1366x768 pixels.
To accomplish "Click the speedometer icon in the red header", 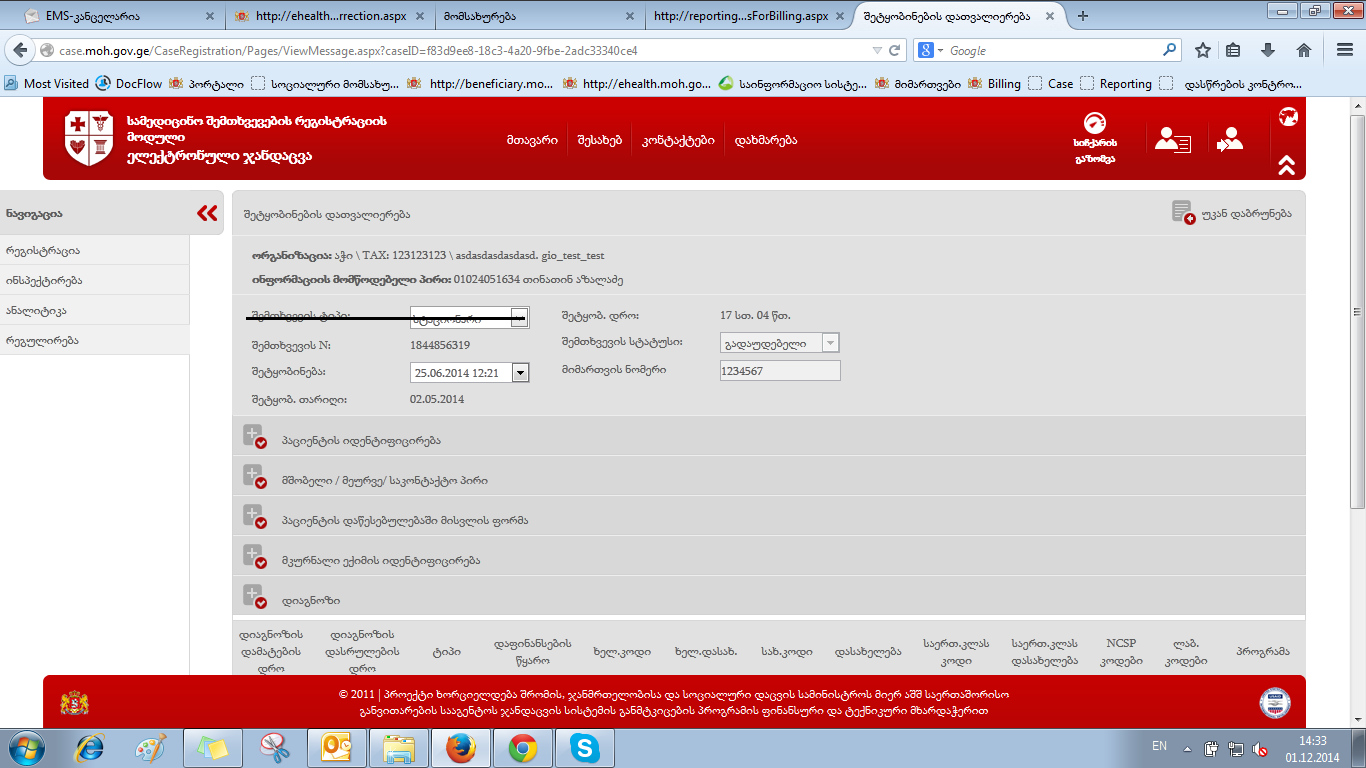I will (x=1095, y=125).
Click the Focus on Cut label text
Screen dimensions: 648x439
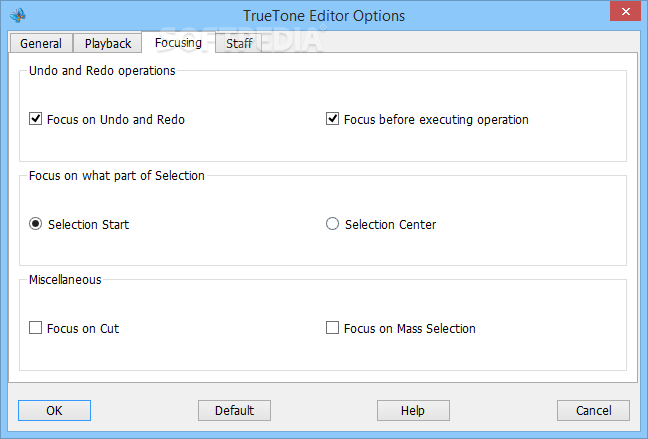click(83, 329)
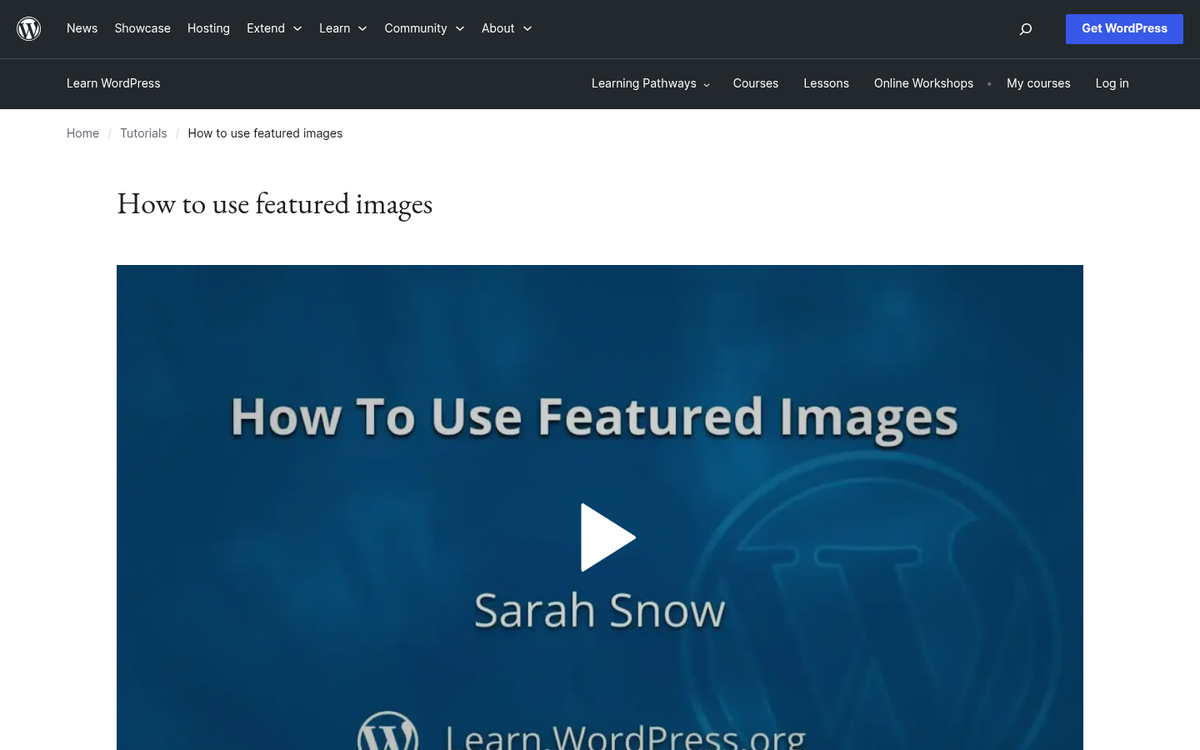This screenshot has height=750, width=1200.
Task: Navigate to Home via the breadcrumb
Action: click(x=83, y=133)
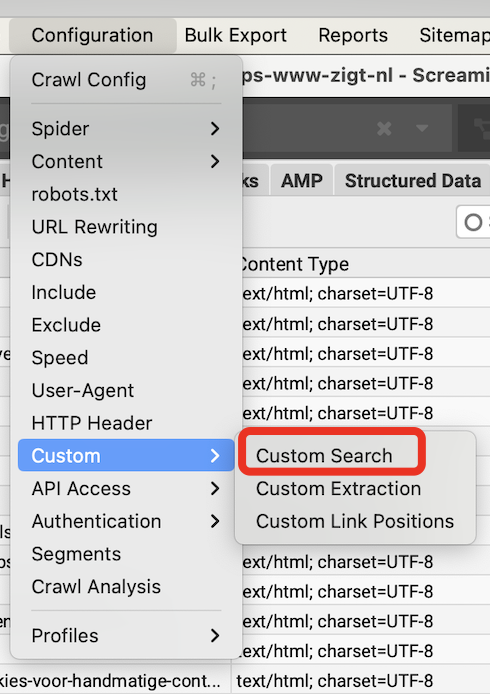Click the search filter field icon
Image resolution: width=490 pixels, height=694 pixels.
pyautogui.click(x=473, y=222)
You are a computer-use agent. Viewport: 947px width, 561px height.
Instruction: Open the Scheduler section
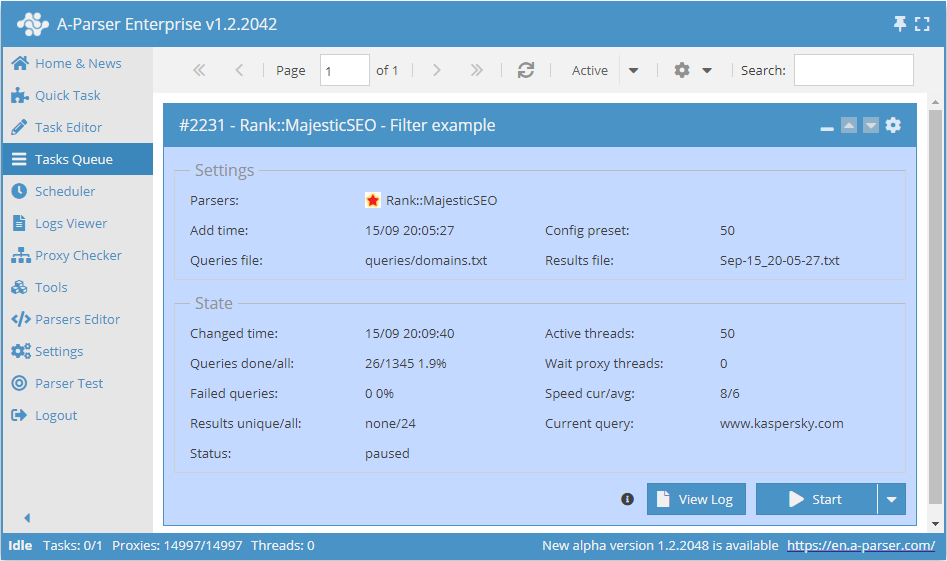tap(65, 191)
....
_DIRECTIONS FOR THIS TASK_: Copy exactly, please, every line from the one holding "Screen dimensions: 648x439" through the last line of the data, both ends included, and no pictures.

_SOLUTION TO THIS EXERCISE_:
Screen dimensions: 648x439
click(83, 329)
This screenshot has height=750, width=1200.
Task: Navigate to Home via the breadcrumb
Action: click(x=83, y=133)
Click the search filter field icon
Image resolution: width=490 pixels, height=694 pixels.
pyautogui.click(x=473, y=222)
You are a computer-use agent. Viewport: 947px width, 561px height.
Instruction: Open the Scheduler section
tap(65, 191)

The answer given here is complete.